I suppose maybe it could "work." Any plan on how to implement an oscillator for clock generation?

Ooh, that's a toughie! If you do the transformation in the straightforward way you get a nasty race condition and the oscillator will almost certainly slip into a non-oscillating mode. Best bet is to generate the clocks externally. (Which is what real computers do anyway since you can't really control the frequency of a ring oscillator.)

(Of course you don't really need a clock to do computation; but whether you could set up all the acknowledge signals needed for asynchronous computation without using any inverters is something I haven't explored...)

I'm not sure what you mean about computers using external oscillators. The main ingredients in a computer clock generator were inverters and a piece of quartz crystal, I think. Are you giving those circuits a dispensation to use inverters?

As for asynchronous logic, in a dual-polarity system one signal will make a low-to-high transition at about the same time its twin makes the high-to-low transition. BUT the precise timing will be unknown: the former can occur before or after the latter. I think this will make "self-clocking" circuitry VERY difficult. Glitches, some rather long, will abound!


One common circuit which does NOT actually require inverters is a flip-flop, a memory cell. It can be built from one And and one Or. To show this, assume three signals: +set, +keep, +data_out. ('+keep' could also be called '-reset'.)

Flip-flop with only And and Or:
. . . +data = +set OR (+data AND +keep)

I don't know how common this simple And-Or flip-flop is. It was used for an important, needs-to-be-fast 72-bit bus in a system I worked with, where the 72 latches were called "zero prop-delay latches." (The OR was actually just a wire-or in our NPN emitter-coupled system.)

 

[Swammerdami]

Another exercise, harder than it may seem at first glance, is to construct a bijection from the subsets of ℕ to the real numbers or an interval thereof. Use the real-valued points in (0,1) or [0,1) or all the reals, whichever is convenient.

Constructing two injections A →_1:1 B and B →_1:1 A guarantees the existence of a bijection A ↔_1:1 B, but constructing a nice such bijection may be a challenge, even when the injections are constructed easily.

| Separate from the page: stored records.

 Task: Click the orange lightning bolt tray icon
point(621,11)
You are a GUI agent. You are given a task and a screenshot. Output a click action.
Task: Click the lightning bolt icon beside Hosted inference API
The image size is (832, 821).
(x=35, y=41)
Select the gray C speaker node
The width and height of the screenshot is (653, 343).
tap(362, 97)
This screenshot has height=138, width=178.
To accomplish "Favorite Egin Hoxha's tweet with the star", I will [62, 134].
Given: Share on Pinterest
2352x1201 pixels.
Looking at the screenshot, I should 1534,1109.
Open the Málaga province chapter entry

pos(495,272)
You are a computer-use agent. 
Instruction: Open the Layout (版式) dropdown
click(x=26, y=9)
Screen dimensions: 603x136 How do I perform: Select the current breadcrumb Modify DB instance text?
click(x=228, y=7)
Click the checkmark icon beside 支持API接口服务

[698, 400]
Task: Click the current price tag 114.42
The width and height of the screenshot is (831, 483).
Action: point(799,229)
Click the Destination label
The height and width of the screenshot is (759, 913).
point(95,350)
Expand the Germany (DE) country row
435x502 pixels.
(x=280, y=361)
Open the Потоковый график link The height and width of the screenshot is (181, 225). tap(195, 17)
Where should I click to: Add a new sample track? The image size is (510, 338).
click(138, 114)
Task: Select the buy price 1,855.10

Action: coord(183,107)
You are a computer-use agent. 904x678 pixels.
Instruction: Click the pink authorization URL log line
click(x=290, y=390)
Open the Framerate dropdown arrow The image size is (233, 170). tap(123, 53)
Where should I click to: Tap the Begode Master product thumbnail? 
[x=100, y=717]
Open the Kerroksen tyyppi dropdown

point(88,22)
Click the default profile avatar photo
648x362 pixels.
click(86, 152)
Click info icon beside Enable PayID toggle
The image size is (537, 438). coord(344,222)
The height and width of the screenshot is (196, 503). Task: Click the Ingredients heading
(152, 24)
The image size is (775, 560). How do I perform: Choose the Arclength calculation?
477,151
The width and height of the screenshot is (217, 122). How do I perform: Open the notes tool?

This was brought home to me by a letter (which can be read on-line) written from Georg Cantor to Richard Dedekind before Cantor published his discovery of cardinal numbers. He complained that he hadn't yet been able to construct a bijection from the power-set of integers to the reals, while correctly reporting this to be an unimportant detail. What makes the bijection tricky to construct is

Show

identities like 0.2 = 0.1999999....

!

 

[Swammerdami]

My brain needs a major overhaul.

One common circuit which does NOT actually require inverters is a flip-flop, a memory cell. It can be built from one And and one Or. To show this, assume three signals: +set, +keep, +data_out. ('+keep' could also be called '-reset'.)

Flip-flop with only And and Or:
. . . +data = +set OR (+data AND +keep)

... were called "zero prop-delay latches." (The OR was actually just a wire-or in our NPN emitter-coupled system.)

While the circuit shown "works" it wasn't the "zero prop-delay latch" we used 44 years ago. I should have written
. . . +data = +data OR (+data AND +keep)
The +data signal itself functions as +set, as clocked by +keep.